READING TEXT:
◇ ◇ ◇ ◇
Tony Blair
Tony Blair in ‘full-on messianic mode’ after criticising Theresa May and the Labour party over Brexit. Photograph: Victoria Jones/PA

It might have been the slap, but the eyes seemed more sparkly and the face less cadaverous than the last time Tony Blair appeared in public, after the publication of the Chilcot report. This was more the Tony we used to know and love. Or hate. When the former Labour prime minister is in full-on messianic mode, he doesn’t particularly mind which. He is happy to let history be his judge. And on Brexit, he may be judged rather more kindly than he was over Iraq.

Tony looked out at his invited audience at Bloomberg. There was Cherie. And there was Anji Hunter. At least he had two people he could count on. “Rise up,” he cried. “People of Britain, rise up.” No one appeared to budge from their seats. Undaunted, he tried again. “Rise up. The road we are going down is not simply hard Bregsit. It is Bregsit at any cost.” Still nothing. His faith in the willingness of governments to listen when people rise up was touching, if perhaps misplaced. Two million people demonstrating against the Iraq war had changed nothing.
◇ ◇ ◇ ◇
DATA SHOWN:

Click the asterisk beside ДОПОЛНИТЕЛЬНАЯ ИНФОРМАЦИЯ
◇ ◇ ◇ ◇
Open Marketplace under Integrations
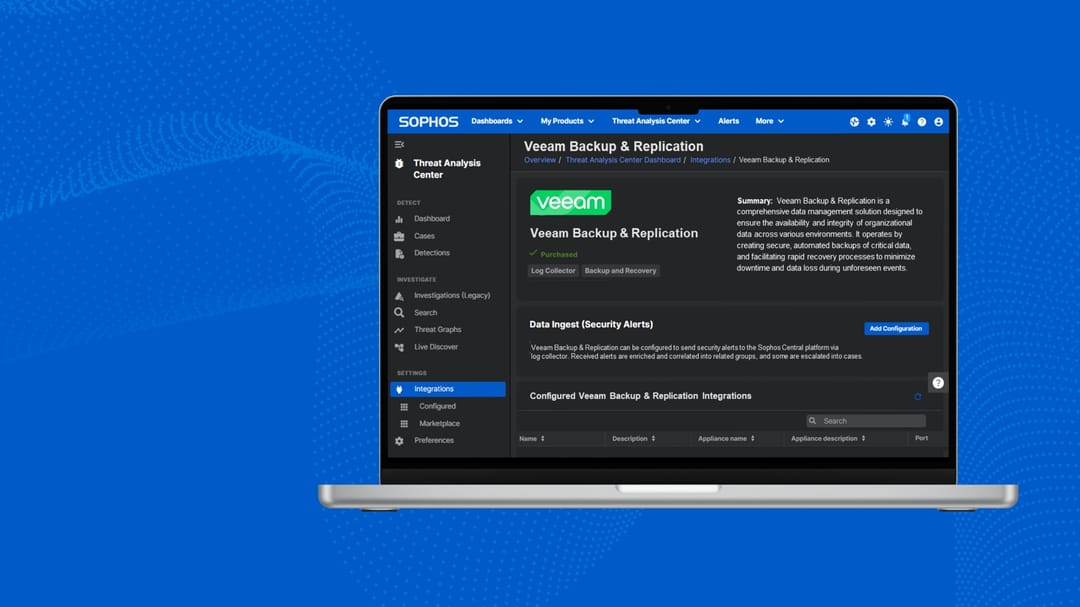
◇ ◇ ◇ ◇
WHAT THIS EXERCISE ASKS:
1 - Write out the passage from the Tony Blair sketch starting at "Tony looked out" and ending at "had changed nothing.".
2 - According to the Tony Blair sketch, how many people demonstrated against the Iraq war?
3 - Continue the sketch about Tony Blair's Brexit speech from where it stops.
You can leave the items aside.

RESULTS OF THE TASKS:
1 -
Tony looked out at his invited audience at Bloomberg. There was Cherie. And there was Anji Hunter. At least he had two people he could count on. “Rise up,” he cried. “People of Britain, rise up.” No one appeared to budge from their seats. Undaunted, he tried again. “Rise up. The road we are going down is not simply hard Bregsit. It is Bregsit at any cost.” Still nothing. His faith in the willingness of governments to listen when people rise up was touching, if perhaps misplaced. Two million people demonstrating against the Iraq war had changed nothing.

2 - Two million.

3 -
But that was then and this was now. Let bygones be bygones. When Britannia called, Tony was not to be found wanting. He may not succeed, but he couldn’t sit idly by while Theresa May drove the country needlessly off a cliff. Yes, people had voted for Bregsit last June, but that was then and this was now. People had voted without knowledge of the true terms of Bregsit and, as these terms became clear, it was their right to change their mind. His mission was to persuade them to do so. Tony likes a nice mission.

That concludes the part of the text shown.